Locked Frontal and Lateral Ramps on the Main Himalayan Thrust beneath NW Himalaya illuminated by precisely located seismicity

The Kashmir ‘seismic gap’ in NW Himalaya, between the 1905 Kangra and 2005 Muzaffarabad earthquake rupture zones, has been replete with moderate-to-small earthquakes. GPS geodetic measurements across the Himalayan-arc reveal arc-normal convergence of ~11 mm/yr, which reduces towards the foreland in the India-fixed reference frame.
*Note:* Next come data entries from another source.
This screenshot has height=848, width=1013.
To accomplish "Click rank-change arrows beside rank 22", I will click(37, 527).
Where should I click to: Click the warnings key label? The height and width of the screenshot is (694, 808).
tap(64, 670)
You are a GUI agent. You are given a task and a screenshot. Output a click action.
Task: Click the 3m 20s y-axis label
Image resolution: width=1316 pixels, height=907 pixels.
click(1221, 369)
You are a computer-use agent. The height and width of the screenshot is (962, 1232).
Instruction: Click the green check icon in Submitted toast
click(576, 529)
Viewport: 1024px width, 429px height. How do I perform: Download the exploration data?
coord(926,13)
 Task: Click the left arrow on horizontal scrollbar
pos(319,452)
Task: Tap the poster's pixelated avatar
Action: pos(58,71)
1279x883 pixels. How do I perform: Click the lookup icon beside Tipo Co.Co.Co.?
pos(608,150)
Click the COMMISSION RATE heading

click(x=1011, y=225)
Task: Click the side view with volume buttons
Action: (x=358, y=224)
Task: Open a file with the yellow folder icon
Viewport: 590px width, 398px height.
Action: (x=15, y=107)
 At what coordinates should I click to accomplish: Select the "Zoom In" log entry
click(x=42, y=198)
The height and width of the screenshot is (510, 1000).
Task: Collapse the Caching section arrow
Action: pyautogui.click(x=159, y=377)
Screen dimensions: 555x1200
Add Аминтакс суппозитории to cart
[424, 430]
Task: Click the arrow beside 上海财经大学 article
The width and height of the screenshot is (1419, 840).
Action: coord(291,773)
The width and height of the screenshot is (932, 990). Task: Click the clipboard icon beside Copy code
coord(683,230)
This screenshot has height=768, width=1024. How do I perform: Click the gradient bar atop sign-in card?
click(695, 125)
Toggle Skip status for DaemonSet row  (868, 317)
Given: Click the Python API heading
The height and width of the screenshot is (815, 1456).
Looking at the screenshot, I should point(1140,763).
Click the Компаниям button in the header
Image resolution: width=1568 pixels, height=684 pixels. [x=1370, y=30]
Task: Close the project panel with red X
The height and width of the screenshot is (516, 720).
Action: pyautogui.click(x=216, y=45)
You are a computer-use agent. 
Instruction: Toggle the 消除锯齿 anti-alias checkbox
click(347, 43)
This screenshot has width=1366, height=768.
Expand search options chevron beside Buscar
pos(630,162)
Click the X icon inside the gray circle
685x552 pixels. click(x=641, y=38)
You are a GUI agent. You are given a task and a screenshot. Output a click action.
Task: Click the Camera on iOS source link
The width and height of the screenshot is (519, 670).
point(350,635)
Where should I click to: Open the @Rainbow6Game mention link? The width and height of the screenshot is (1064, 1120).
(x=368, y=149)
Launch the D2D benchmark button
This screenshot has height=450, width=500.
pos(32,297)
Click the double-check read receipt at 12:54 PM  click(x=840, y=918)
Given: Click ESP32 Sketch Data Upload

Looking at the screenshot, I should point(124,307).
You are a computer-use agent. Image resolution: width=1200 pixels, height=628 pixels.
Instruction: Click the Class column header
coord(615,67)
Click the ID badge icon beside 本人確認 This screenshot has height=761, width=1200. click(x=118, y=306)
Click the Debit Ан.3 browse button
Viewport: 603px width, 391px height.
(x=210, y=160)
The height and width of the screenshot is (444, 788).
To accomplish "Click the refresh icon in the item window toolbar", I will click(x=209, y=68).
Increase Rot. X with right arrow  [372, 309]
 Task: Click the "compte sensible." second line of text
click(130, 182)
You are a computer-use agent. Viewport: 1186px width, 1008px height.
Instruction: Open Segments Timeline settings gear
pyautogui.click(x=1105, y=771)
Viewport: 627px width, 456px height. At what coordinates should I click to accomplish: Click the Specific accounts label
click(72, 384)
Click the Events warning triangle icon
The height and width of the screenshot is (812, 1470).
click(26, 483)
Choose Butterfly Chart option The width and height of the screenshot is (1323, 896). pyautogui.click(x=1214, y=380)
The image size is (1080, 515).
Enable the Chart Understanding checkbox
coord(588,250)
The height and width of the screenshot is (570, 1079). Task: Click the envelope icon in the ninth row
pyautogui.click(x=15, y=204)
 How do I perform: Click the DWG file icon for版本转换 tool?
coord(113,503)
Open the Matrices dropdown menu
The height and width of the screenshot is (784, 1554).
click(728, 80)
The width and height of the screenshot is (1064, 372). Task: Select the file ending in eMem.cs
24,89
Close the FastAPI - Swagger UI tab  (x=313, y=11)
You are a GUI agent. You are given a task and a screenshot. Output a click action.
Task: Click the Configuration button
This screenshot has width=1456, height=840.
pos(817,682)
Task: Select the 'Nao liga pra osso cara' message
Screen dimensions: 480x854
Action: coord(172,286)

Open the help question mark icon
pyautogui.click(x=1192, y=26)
In 2013 the Jammu And Kashmir Seismological NETwork (JAKSNET), and later the Himachal Pradesh Seismological NETwork (HiPSNET) was established to study the seismological characteristics of this ‘seismic gap’. Using continuous waveform data from these networks an earthquake catalog has been created using the Regressive ESTimator (REST) algorithm. Following this, seismic phases were manually picked from ~1100 earthquake records to determine the accurate arrival-times. A subset of these events based on the quality of picked phases are relocated using a probabilistic Non-Linear Location (NLL) method. These earthquakes have magnitudes between 0.5 and 4.5, and are distributed throughout the crust, with the majority concentrating at shallow (<25 km) depth. These shallow earthquakes are concentrated beneath the Higher Himalaya with lateral variations south of the Kishtwar window and to a region to its east. In arc-normal cross-section, the hypocenters lie on and above the MHT and the depth increases hinterlandward. Two distinct clusters of seismicity with increasing depth coincides with the mid-crustal frontal ramp observed in Vs structure beneath the Kishtwar window. The arc-parallel cross-section shows two eastward dipping hypocenter-clusters on and above the MHT. The one west of the Kishtwar window coincides with the lateral ramp observed in the Vs model. We conjecture that the one to the east also illuminates a similar transverse structure within the Himalayan wedge. Comparison of our hypocentral distribution with GPS velocities across this region reveal a frictionally locked shallow segment of the MHT, with the down-dip unlocking-zone highlighted by the across-arc clustering of seismicity beneath the Higher Himalaya. The locked-to-creep transition occurs immediately north of the mid-crustal frontal-ramp. We compute strain-rate from the sparse GPS data which reveals a predominant NE-SW compression and high strain-rates in regions of clustered shallow-seismicity. We are in the process of further refining the hypocentral locations using a double-difference relocation method, results of which will be presented.